TASK TO COMPLETE: Write out every line of the records below again, requests included. Scale each coordinate in the answers by 2.15 and round to whole numbers, with halves rounded up. Leave out the pictures.

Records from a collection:

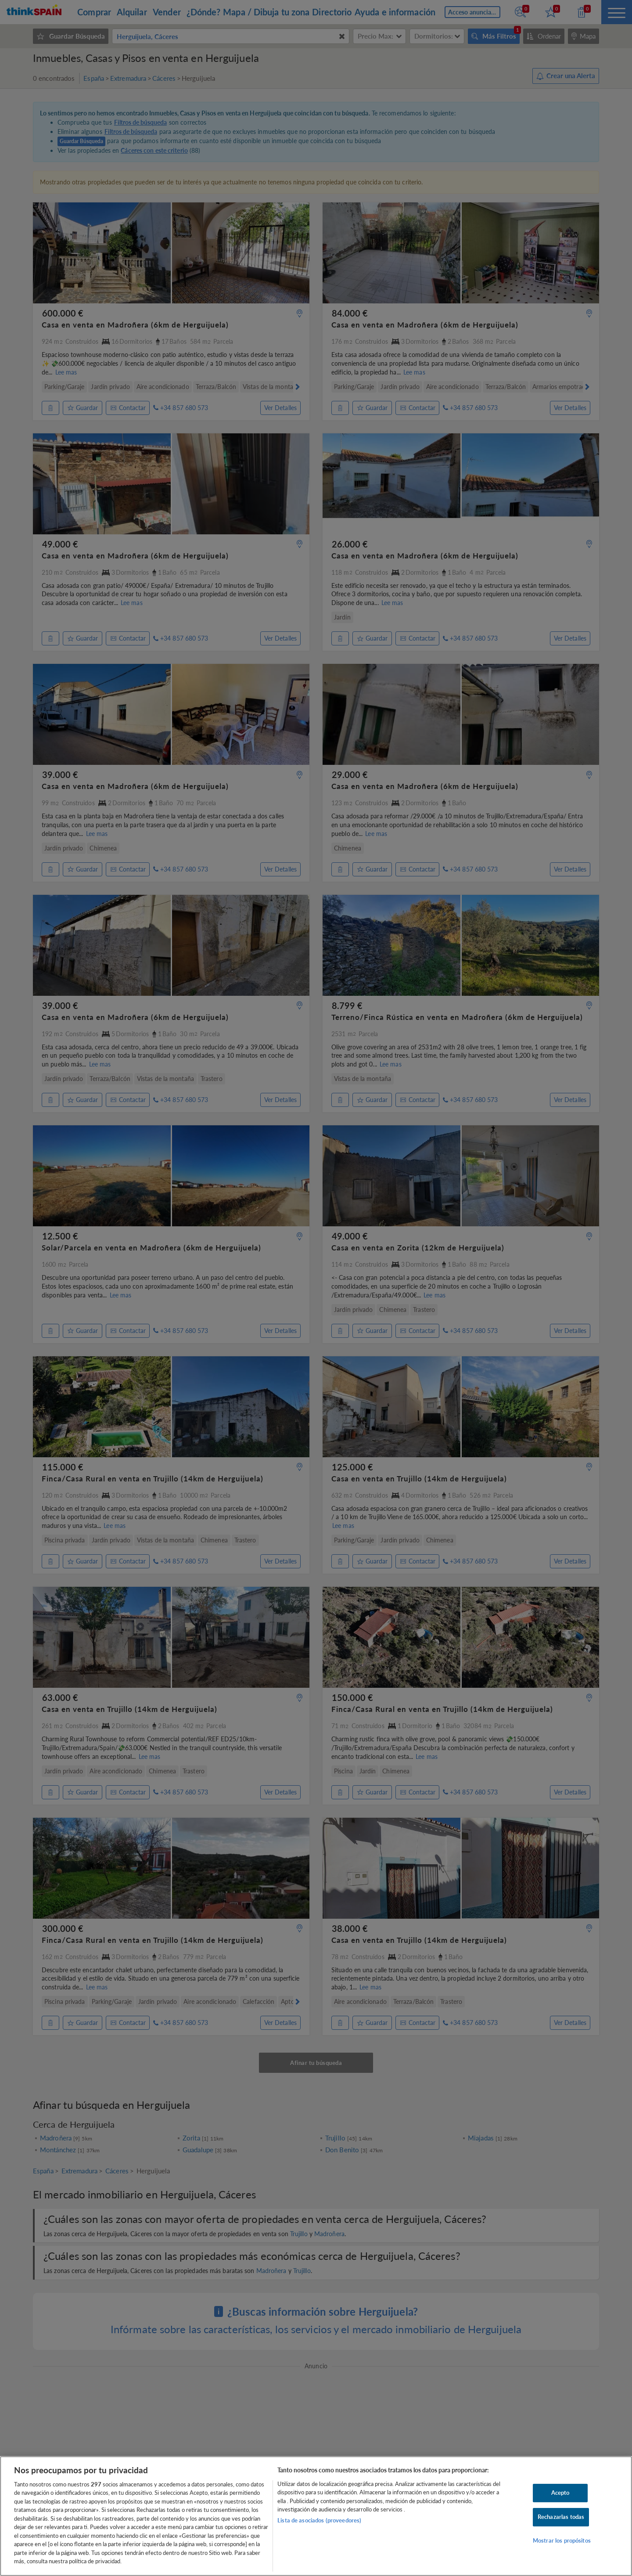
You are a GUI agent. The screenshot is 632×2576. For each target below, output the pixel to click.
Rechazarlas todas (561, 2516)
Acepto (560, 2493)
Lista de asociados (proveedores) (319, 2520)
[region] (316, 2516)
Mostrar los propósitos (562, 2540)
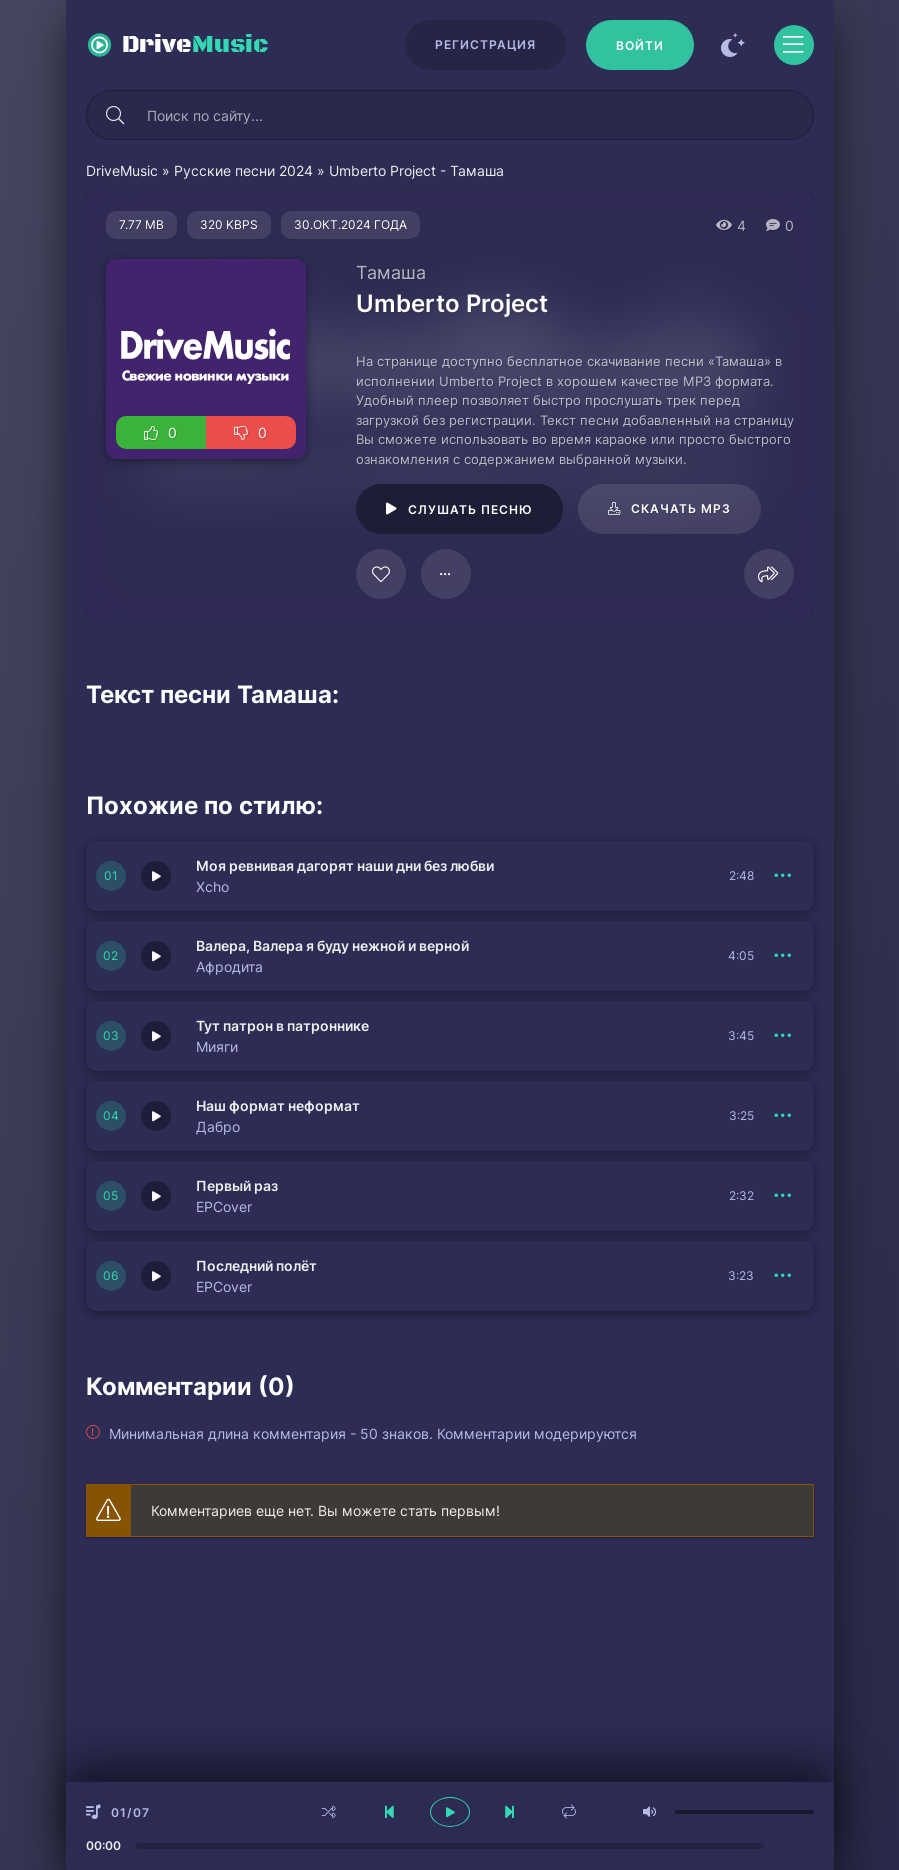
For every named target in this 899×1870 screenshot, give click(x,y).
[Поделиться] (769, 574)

RESPONSE FOR THIS EXERCISE:
You are a GUI agent. The screenshot is 632×2576. For each target below, output the pixel to click.
Rechazarlas todas (1206, 5409)
Acepto (1204, 5360)
Lista de asociados (proveedores) (686, 5418)
[region] (679, 5409)
Mostrar los propósitos (1208, 5461)
For every named target in this 899×1870 screenshot, give click(x,y).
[Поделиться] (1653, 1234)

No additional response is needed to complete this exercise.